Susannah Le Bron and Jane Ridley were so generous with their time and in sharing their leadership stories and advice – we would like to take this opportunity to thank them again for their participation. With all nuggets of wisdom shared in the short space of time, it’s hard to pick the key points to remind ourselves of – but we’ve tried to below. GovForum; June 2017 – Coaching and Leading

On their style of leadership; The leadership style that has worked the best for Susannah is one of collaboration. She likes to keep things human – referring to ‘people’ as opposed to ‘staff’. Susannah always insists on having the person who is making a recommendation or proposal to her presence at the table where the decision is being made- regardless of level or grade. Their voice is important. Jane shared how she needs to be energetic in her leadership because frequently the jobs she takes on are those that others don’t want to do – transformation! Her top tip is to be very self-aware when leading and coaching; know your own strengths, your weaknesses and your values, and how you might lend these to other people. Take the opportunities to lead and mentor outside of formal sessions – it can happen every day in all your interactions. Additional bonus tip – use analogies – especially soccer ones!

Preparing yourself for difficult coaching experiences;  When providing difficult feedback, Susannah and Jane both highlighted the importance to give full attention to the session and devote enough time to solve the issue at hand, or at least put a plan in place. Both prepare to the coaching meetings with notes if necessary, for instance in the form of mind maps, and encourage colleagues to do the same. They recommended to call out if you think things are not being said or avoided, always finish by asking if there is anything else to say.

Our panellists recommended to always take the view that no one comes to work intending to do a bad job. It’s a leader’s job to find out what else is going on that this might be happening.

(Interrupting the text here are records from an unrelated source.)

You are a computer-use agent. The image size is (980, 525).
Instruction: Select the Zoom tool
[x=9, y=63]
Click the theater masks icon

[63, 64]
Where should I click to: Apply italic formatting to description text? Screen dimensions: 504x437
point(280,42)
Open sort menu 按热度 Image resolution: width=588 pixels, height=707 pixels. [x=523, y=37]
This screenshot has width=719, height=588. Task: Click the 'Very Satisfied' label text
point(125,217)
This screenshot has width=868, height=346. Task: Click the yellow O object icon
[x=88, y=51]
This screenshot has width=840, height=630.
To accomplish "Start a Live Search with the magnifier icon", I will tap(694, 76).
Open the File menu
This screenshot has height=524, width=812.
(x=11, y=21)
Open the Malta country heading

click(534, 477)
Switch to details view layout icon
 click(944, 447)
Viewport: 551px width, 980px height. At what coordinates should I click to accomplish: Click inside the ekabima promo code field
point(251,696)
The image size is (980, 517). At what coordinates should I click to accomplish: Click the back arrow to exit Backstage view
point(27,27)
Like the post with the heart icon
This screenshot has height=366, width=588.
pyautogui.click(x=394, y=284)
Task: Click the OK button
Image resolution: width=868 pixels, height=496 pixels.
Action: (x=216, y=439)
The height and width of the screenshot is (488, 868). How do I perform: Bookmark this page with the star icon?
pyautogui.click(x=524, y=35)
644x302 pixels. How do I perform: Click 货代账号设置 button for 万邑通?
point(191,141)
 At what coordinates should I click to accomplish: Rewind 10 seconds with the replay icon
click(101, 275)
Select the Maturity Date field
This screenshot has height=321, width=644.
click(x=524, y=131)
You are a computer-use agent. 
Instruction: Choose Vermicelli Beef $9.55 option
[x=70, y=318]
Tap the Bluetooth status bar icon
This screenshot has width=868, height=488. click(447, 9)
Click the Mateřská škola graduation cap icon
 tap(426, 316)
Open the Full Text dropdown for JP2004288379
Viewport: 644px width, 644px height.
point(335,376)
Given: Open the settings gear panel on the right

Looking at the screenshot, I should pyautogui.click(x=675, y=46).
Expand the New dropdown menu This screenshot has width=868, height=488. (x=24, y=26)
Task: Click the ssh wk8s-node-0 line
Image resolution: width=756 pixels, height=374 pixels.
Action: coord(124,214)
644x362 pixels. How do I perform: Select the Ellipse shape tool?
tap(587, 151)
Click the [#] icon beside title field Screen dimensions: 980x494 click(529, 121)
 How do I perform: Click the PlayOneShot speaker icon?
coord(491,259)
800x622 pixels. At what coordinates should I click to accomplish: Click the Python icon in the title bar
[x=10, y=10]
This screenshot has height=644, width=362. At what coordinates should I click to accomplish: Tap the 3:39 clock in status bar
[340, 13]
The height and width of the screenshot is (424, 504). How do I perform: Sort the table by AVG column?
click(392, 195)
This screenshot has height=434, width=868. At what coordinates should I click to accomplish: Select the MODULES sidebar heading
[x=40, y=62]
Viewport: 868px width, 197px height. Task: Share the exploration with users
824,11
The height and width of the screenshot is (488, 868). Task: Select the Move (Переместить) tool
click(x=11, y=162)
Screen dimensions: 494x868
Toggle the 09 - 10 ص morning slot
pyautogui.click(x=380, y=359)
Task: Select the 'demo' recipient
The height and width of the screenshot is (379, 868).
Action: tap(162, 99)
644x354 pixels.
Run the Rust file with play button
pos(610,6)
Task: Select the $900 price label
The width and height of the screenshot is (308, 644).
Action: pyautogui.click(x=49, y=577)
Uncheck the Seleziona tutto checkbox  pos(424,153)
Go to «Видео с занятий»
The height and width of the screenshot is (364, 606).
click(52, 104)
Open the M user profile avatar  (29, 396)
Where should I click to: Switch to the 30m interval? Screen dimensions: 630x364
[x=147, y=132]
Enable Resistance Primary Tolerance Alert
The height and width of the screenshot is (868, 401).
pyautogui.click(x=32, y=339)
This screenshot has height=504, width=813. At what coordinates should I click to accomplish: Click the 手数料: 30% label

Linked to this, Jane always includes a standing agenda item on her meetings with team members called ‘personal’, so that her people have the opportunity to talk about anything – so much else happens in our lives outside of work.

What we learned from you;  We got some great leadership tips from the room too:

  1. Be authentic and let people know who you are. Be observant of changes in your people.
  2. Recognise the context that your team has been working in if you join a new one – sometimes what you consider to be management basics haven’t ever been done before.
  3. Regular conversations are so important to have so that you can then have meaningful or difficult ones when needed.
  4. Digital channels help with keeping communication light, current and regular.
  5. But it’s really important to also back this up with face to face communications

The difference between coaching and mentoring. Mentoring is about you, your experience, what they can learn from you. Coaching is about your people. Top tip – document the number of times you say ‘I’ in a coaching conversation vs the number of times you say ‘you’ – ratio should be 3:1 in favour of ‘you’!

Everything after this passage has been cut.